Attentat de Paris, 13 novembre : Macron au bord des larmes au Bataclan

Attentat de Paris, 13 novembre : Macron au bord des larmes au Bataclan ATTENTAT PARIS - Emmanuel Macron a eu du mal à refréner ses larmes devant le Bataclan, face aux familles des victimes, deux ans après les attentats du 13 novembre à Paris. Les vidéos des commémorations laissent transparaître une forte émotion...

[Mis à jour le 13 novembre 2017 à 15h08] Deux ans après les attentats survenus à Paris et en Seine-Saint-Denis, les commémorations ravivent le souvenir douloureux du drame qui a fait 130 morts. Stade de France, Petit Cambodge, Carillon, La Bonne Bière, Comptoir Voltaire, La Belle Equipe... Emmanuel Macron et Anne Hidalgo ont rendu ce lundi un nouvel hommage aux victimes, dans les différents lieux de la capitale frappés par les terroristes il y a deux ans, en présence d'autres personnalités politiques, dont François Hollande. Devant le Bataclan, où les terroristes avaient procédé à un véritable carnage, tuant 90 personnes lors du concert des Eagles of Death Metal, l'émotion du chef de l'Etat était palpable. Serrant un proche des victimes de l'attentat dans ses bras, Emmanuel Macron, qui a choisi de ne pas s'exprimer pour cet événement, a eu bien du mal à contenir ses larmes (voir la vidéo ci-dessous).

Mais l'émotion et la compassion n'étaient pas les seuls sentiments au rendez-vous pour ces commémorations effectuées sous le signe de la sobriété, comme l'année dernière. Deux ans après les attentats du 13 novembre 2015, Michael Dias, fils de Manuel Dias, seule victime du Stade de France, a exprimé sa colère en refusant de serrer la main du président de la République. Absent des commémorations, ce dernier a publié une tribune dans le HuffingtonPost, dans laquelle il fustige le "mépris" d'Emmanuel Macron envers les victimes. "Le président de la République agit envers les victimes du terrorisme comme avec les plus défavorisés de notre pays, d'une façon tout simplement méprisante et inacceptable", écrit Michael Dias, citant notamment la suppression du Secrétariat d'Etat aux victimes, mais aussi la réduction des aides à certaines catégories de victimes et plus largement "la stigmatisation des plus précaires". 

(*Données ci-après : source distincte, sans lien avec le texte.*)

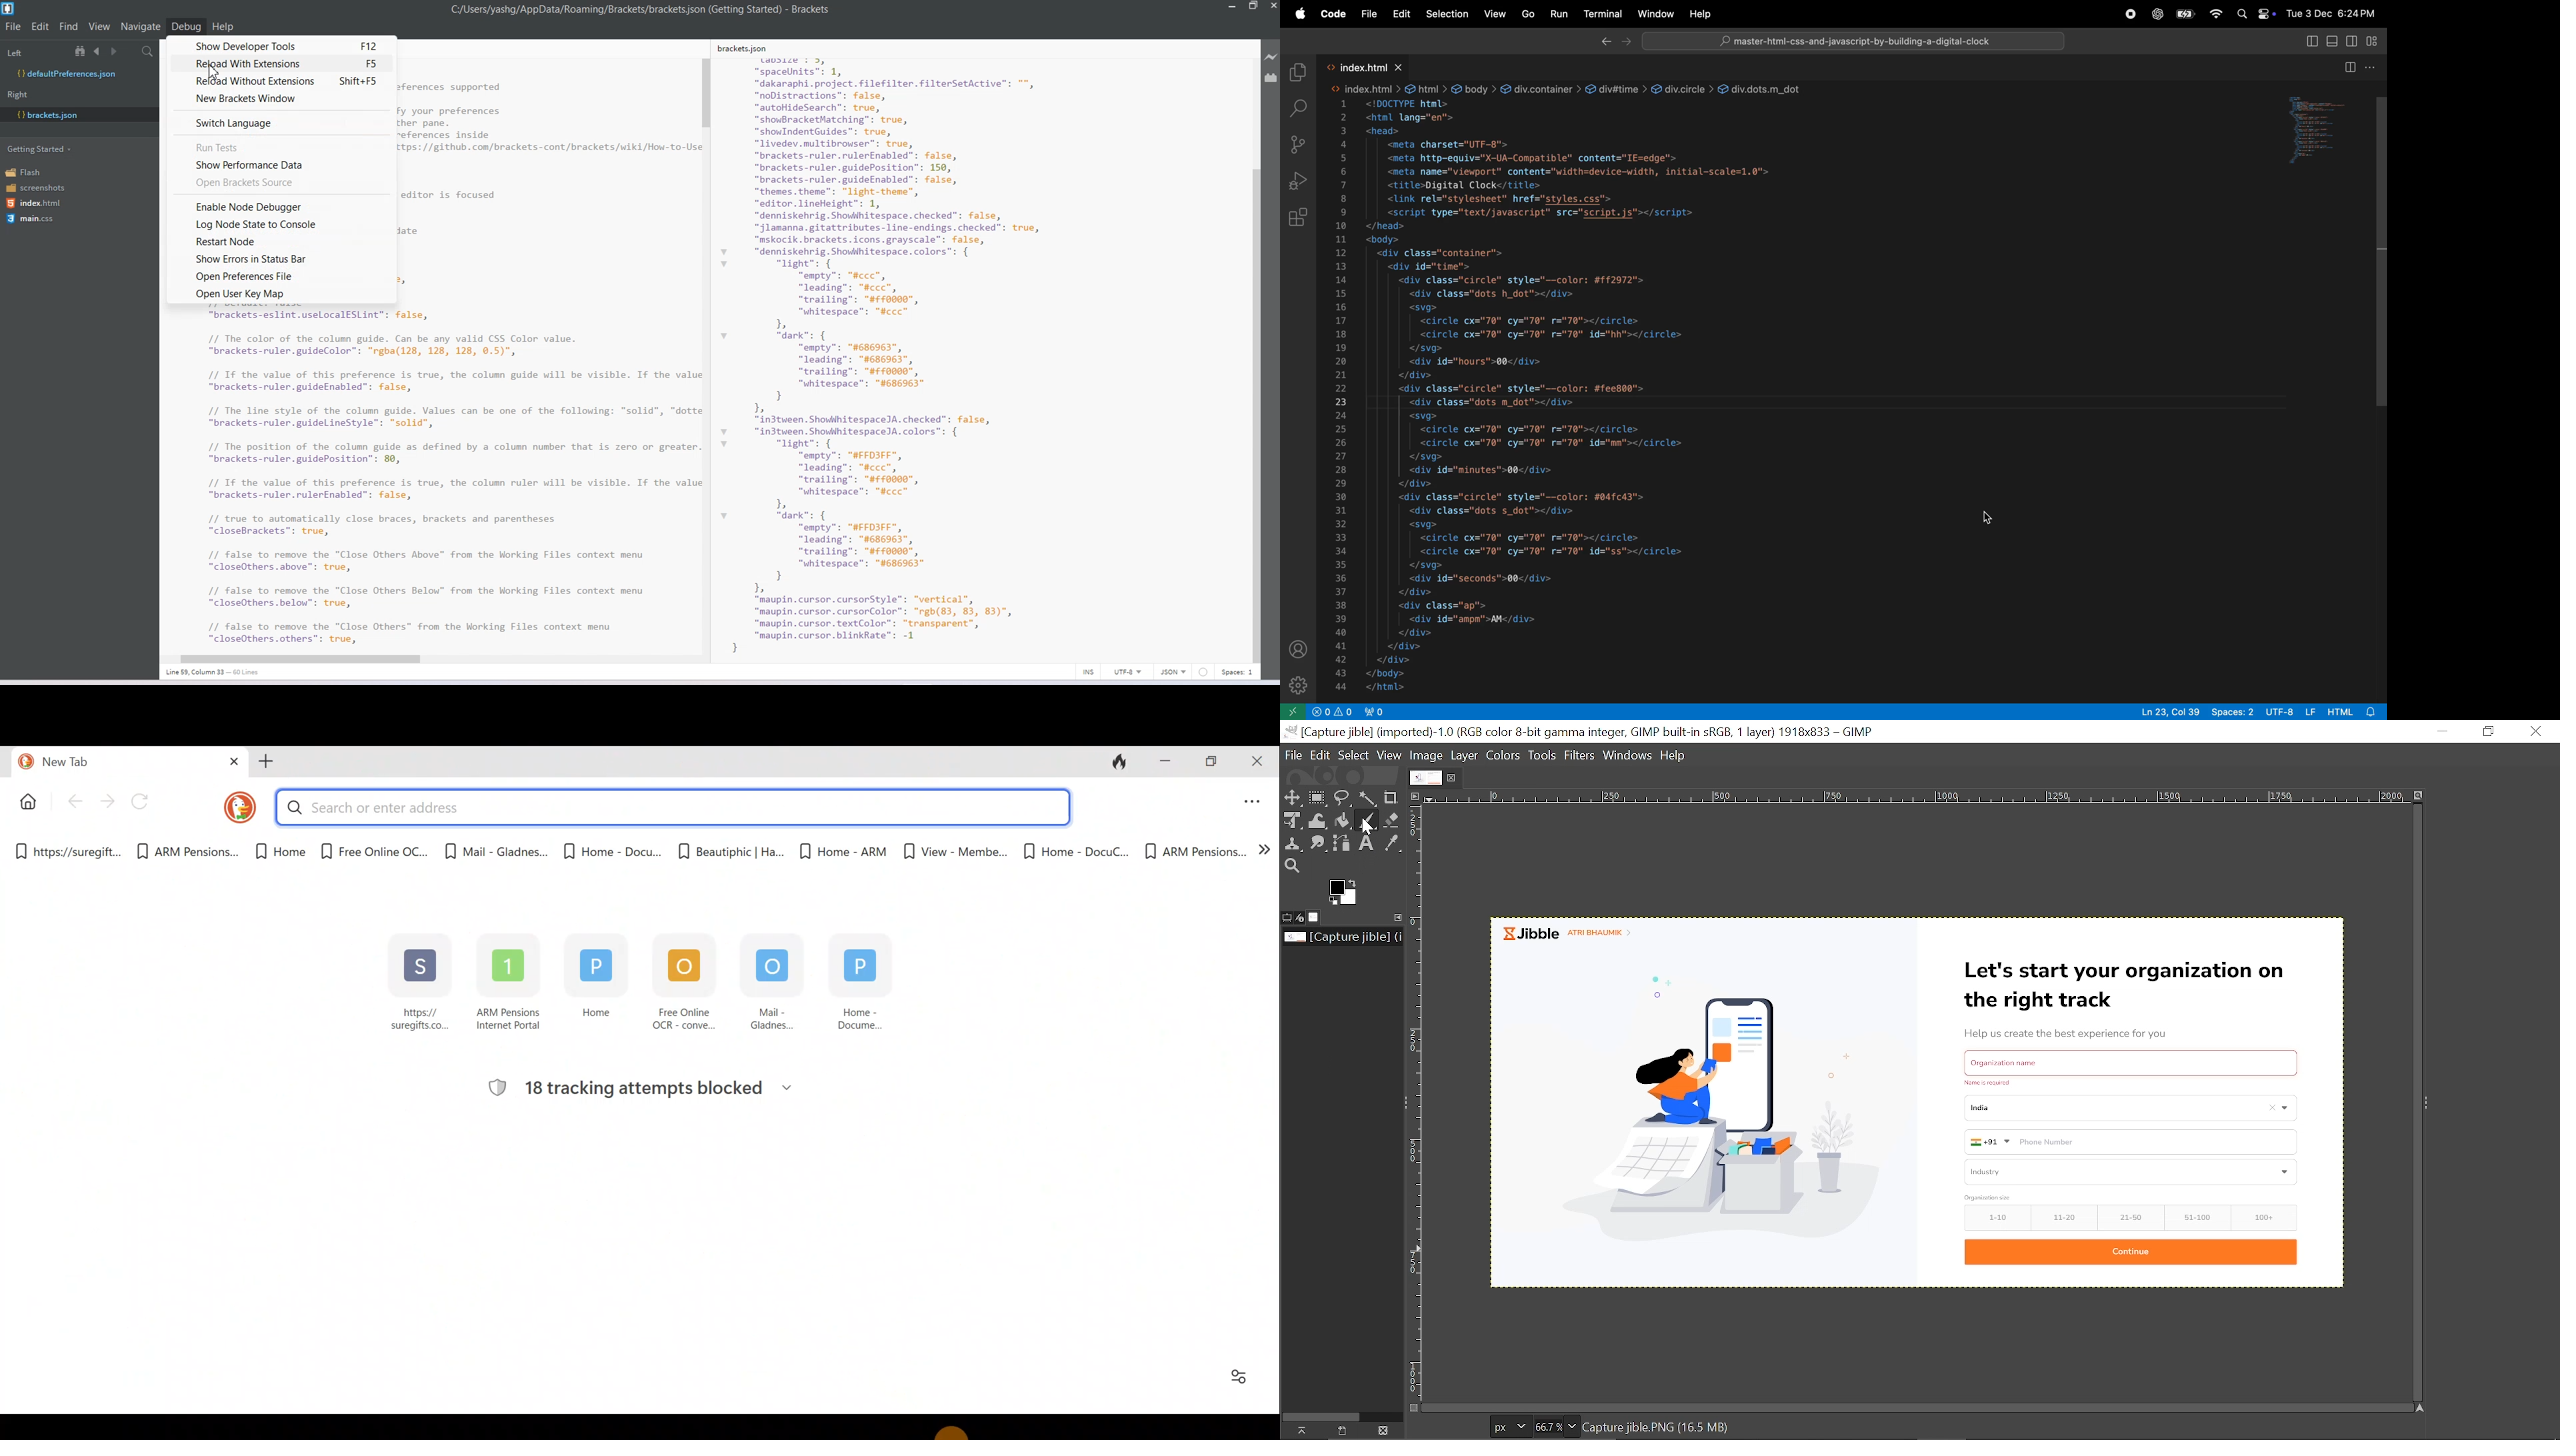  What do you see at coordinates (962, 1427) in the screenshot?
I see `Cursor` at bounding box center [962, 1427].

De son côté, le Premier ministre, Edouard Philippe, est intervenu sur France Inter, pour notamment rappeler que le pays était encore visé par le groupe terroriste Daesh. "La menace endogène reste très élevée. Quand je dis que la menace endogène reste très élevée, ce n'est pas simplement une clause de style. Elle est effectivement élevée, j'espère que tout le monde le sait et que tout le monde en a conscience", a-t-il dit.